> [ABOUT THIS TASK] Where does the string "click" appear in the listing below? Copy every line where it does.

===== SOURCE MATERIAL

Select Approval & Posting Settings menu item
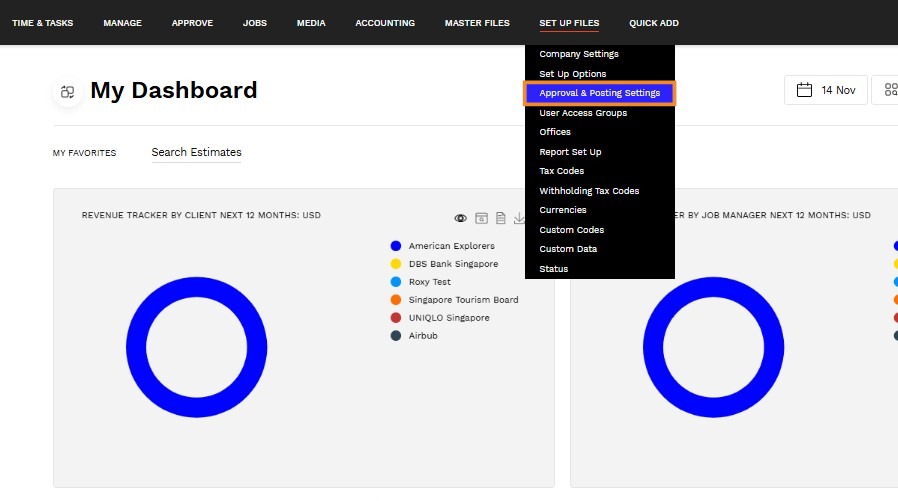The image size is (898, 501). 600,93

==========
===== SOURCE MATERIAL

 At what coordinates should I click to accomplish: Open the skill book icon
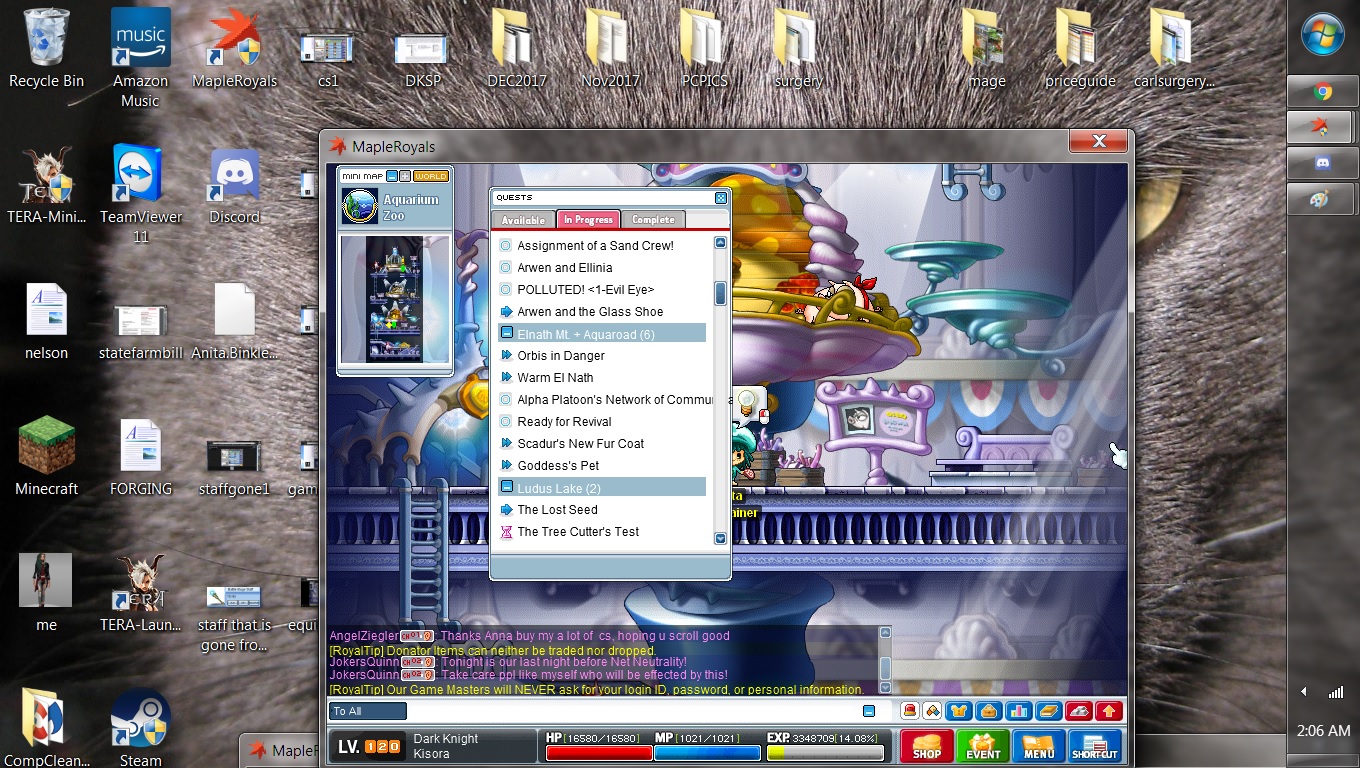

==========
===== SOURCE MATERIAL

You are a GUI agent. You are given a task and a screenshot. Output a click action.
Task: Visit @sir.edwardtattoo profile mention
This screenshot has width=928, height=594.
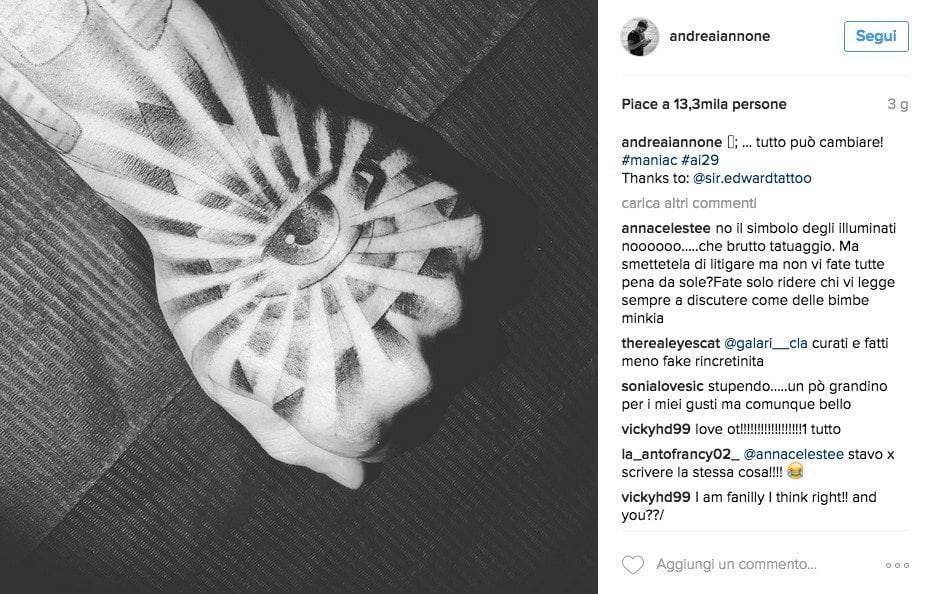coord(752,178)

==========

> [RESULT]
 At what coordinates should I click to accomplish: Open the skill book icon
You are a GUI agent. You are given a task and a screenshot. Output a click action.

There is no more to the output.